Metodi di Pagamento IVA per Non Residenti

/ GUIDA IVA

Metodi di Pagamento IVA in Italia per Soggetti Non Residenti

Come pagano l'IVA italiana i soggetti non residenti: modello F24, rappresentante fiscale, scadenze e ravvedimento operoso.

I soggetti non residenti che effettuano operazioni imponibili in Italia — tramite identificazione diretta o rappresentante fiscale — devono rispettare le procedure italiane di versamento dell’IVA.

La guida illustra i principali metodi di pagamento IVA in Italia, le scadenze da rispettare e i soggetti responsabili dell’adempimento.

Chi Deve Versare l’IVA in Italia

Gli obblighi di versamento IVA si applicano a:

  • Soggetti UE identificati direttamente ex art. 35-ter del DPR 633/72
  • Società extra-UE che operano tramite rappresentante fiscale in Italia
  • Marketplace e piattaforme elettroniche debitrici d’imposta ai sensi della normativa italiana
  • Società estere coinvolte in vendite a distanza, importazioni, depositi o servizi B2B/B2C in Italia

Metodi di Pagamento IVA

L’IVA in Italia si versa esclusivamente tramite modello F24, con codici tributo specifici.

1. Modello F24

L’F24 è il modello unificato per il versamento di imposte e contributi, incluse le liquidazioni periodiche IVA. Dati chiave:

  • Codice tributo IVA corretto
  • Mese o trimestre di riferimento
  • Partita IVA o codice fiscale del non residente o del rappresentante fiscale
  • Importo dovuto
  • Sezione Erario (Er) del modello

Nota: le società estere devono disporre di un conto corrente italiano oppure delegare il pagamento al rappresentante fiscale.

2. Pagamento Tramite Rappresentante Fiscale

Per le società extra-UE, l’IVA è versata dal rappresentante fiscale nominato, che:

  • È solidalmente responsabile della compliance IVA
  • Presenta il modello F24
  • Tiene la contabilità IVA in Italia
  • Presenta tutte le dichiarazioni IVA dovute (liquidazioni periodiche e annuale)

Versamenti tardivi comportano sanzioni e interessi. Le omissioni possono essere sanate con il ravvedimento operoso.

Ravvedimento Operoso

Il ravvedimento operoso è la procedura italiana di regolarizzazione spontanea che consente ai contribuenti — inclusi i non residenti — di sanare versamenti o dichiarazioni IVA tardivi prima della formale notifica da parte dell’Agenzia delle Entrate.

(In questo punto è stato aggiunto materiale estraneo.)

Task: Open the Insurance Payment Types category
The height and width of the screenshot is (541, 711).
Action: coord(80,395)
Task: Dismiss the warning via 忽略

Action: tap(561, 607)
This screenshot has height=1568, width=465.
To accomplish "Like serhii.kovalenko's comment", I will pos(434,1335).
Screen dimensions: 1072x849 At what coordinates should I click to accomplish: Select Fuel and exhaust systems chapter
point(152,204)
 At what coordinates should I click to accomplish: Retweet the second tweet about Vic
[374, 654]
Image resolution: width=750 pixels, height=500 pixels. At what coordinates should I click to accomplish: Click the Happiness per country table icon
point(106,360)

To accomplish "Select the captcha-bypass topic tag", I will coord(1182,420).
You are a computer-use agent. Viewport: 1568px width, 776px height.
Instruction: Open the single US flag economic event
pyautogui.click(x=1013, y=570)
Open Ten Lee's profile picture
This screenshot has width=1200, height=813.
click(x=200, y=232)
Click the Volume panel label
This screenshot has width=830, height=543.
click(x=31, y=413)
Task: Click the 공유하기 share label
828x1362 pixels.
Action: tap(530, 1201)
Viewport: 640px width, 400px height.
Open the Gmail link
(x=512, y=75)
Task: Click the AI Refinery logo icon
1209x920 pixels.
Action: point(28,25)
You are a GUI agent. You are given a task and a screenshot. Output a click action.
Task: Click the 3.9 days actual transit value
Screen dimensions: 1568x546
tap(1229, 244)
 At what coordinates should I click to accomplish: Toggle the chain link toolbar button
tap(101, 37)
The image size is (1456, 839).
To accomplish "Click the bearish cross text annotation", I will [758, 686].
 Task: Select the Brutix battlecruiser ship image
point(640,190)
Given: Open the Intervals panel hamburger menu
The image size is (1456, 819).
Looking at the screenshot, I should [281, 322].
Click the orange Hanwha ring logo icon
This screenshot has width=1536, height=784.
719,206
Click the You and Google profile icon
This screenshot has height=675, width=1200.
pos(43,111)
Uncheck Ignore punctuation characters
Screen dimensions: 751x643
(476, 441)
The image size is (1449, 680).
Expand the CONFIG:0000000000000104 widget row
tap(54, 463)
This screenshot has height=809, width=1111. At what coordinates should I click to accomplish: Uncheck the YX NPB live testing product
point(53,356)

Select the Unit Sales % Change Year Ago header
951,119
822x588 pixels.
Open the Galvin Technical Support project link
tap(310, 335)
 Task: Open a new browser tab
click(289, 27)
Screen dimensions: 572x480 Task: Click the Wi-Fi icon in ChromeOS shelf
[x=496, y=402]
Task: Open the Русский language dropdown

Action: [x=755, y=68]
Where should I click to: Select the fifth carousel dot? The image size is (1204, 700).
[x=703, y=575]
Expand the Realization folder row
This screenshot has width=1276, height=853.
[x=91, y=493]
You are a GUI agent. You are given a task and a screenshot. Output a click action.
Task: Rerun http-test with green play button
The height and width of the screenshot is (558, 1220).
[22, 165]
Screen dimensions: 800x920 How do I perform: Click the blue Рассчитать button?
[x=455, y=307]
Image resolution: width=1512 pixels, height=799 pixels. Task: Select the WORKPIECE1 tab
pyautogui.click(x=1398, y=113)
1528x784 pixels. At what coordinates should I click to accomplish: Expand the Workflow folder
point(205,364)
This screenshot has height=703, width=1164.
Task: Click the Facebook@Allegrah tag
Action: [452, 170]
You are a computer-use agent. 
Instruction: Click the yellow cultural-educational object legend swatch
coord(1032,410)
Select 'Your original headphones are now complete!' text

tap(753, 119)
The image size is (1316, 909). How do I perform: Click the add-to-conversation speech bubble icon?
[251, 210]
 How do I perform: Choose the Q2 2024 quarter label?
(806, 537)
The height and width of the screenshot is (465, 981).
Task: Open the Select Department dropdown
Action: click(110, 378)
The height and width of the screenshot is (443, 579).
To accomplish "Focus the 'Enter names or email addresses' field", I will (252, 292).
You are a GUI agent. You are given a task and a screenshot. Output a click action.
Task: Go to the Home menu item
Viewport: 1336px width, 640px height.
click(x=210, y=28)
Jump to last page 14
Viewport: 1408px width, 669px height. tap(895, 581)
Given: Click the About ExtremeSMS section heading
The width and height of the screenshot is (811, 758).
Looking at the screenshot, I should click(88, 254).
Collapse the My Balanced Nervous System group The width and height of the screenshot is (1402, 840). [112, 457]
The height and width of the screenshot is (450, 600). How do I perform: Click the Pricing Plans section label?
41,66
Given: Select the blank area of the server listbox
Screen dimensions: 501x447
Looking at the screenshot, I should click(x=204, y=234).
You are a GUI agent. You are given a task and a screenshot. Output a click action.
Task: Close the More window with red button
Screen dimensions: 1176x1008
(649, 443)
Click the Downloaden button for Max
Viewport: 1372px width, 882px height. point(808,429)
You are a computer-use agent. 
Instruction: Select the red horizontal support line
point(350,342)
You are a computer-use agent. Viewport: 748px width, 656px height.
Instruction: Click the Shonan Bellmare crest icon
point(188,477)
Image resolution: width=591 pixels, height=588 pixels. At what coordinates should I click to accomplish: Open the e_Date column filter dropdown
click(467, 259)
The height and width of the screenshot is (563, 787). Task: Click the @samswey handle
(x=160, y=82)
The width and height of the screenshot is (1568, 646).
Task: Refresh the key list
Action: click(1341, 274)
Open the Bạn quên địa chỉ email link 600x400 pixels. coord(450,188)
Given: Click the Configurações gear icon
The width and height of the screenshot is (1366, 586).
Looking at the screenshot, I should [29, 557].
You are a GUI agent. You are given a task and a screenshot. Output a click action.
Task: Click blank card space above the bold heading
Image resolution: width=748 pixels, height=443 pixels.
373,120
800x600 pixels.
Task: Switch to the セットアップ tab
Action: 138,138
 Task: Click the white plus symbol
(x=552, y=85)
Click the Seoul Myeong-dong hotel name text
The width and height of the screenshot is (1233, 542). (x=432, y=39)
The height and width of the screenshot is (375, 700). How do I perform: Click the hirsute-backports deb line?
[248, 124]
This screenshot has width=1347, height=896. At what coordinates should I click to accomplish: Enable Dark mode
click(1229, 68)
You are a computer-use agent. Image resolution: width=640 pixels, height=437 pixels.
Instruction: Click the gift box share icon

Tramite questo strumento si possono:

  • Evitare sanzioni più gravose
  • Pagare sanzioni ridotte
  • Mantenere la conformità alla normativa fiscale italiana

Si applica non solo all’IVA ma anche ad altre imposte (es. IRES, ritenute), e risulta particolarmente utile per adempimenti IVA omessi o tardivi.

Quando Si Può Utilizzare

Il ravvedimento operoso è applicabile se:

  • È stata omessa una scadenza di versamento IVA (mensile o trimestrale)
  • Una dichiarazione IVA è stata presentata in ritardo (es. LIPE, dichiarazione annuale)
  • È stato individuato un errore o un’omissione in una dichiarazione già presentata
  • Si vogliono mitigare le sanzioni prima di possibili controlli

La procedura va attivata prima della notifica di accessi, verifiche o avvisi di accertamento.

Come Funziona

Per regolarizzare l’omissione con ravvedimento operoso:

  1. Versare l’imposta non pagata (es. IVA non versata)
  2. Versare gli interessi legali — calcolati dalla scadenza originaria alla data del versamento
  3. Versare la sanzione ridotta, variabile in base ai giorni di ritardo
  4. Utilizzare il modello F24 con i codici sanzione e interessi appropriati

Possono Utilizzarlo le Società Non Residenti

Sì. Il ravvedimento operoso si applica anche alle società estere registrate tramite:

  • Identificazione diretta IVA (art. 35-ter)
  • Rappresentante fiscale

La procedura può essere gestita dal rappresentante fiscale o dal consulente IVA per garantire la corretta esecuzione.